- REQUIRED WORK: Each line of the data below from the one holding "Where should I click to: Tap" to the one holding "Viewport: 806px width, 760px", inclusive, is to be reproduced exactly; no other line belongs in the answer.

** PROVIDED ENTRIES follows **

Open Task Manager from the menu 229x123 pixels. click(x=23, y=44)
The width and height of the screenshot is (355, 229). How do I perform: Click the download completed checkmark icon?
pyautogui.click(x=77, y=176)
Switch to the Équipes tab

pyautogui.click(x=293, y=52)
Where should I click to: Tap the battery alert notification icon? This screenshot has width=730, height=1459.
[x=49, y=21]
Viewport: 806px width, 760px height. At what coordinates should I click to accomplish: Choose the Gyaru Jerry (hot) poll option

** End of PROVIDED ENTRIES **
** PROVIDED ENTRIES follows **

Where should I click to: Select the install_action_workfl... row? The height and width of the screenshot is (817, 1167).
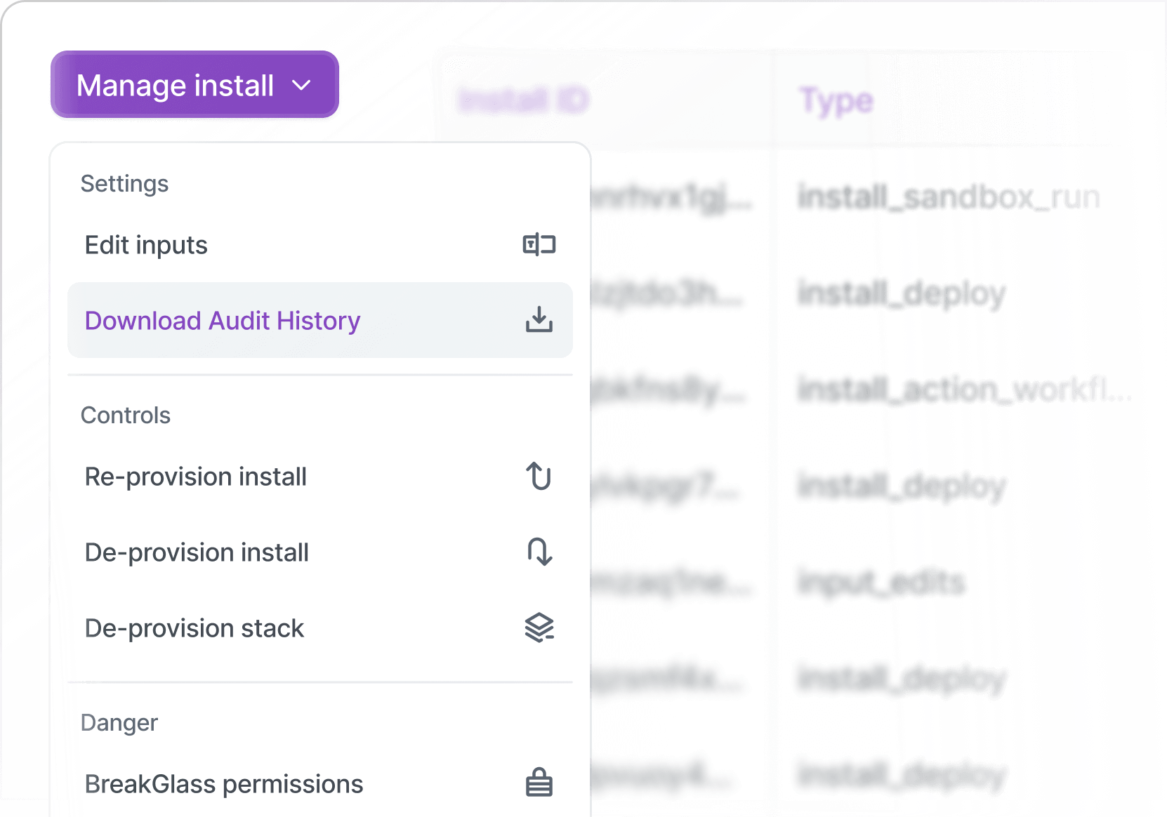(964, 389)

** End of PROVIDED ENTRIES **

- RESULT FOR THIS TASK:
Where should I click to: Tap the battery alert notification icon? This screenshot has width=730, height=1459.
[x=49, y=21]
Viewport: 806px width, 760px height. At what coordinates should I click to accomplish: Choose the Gyaru Jerry (hot) poll option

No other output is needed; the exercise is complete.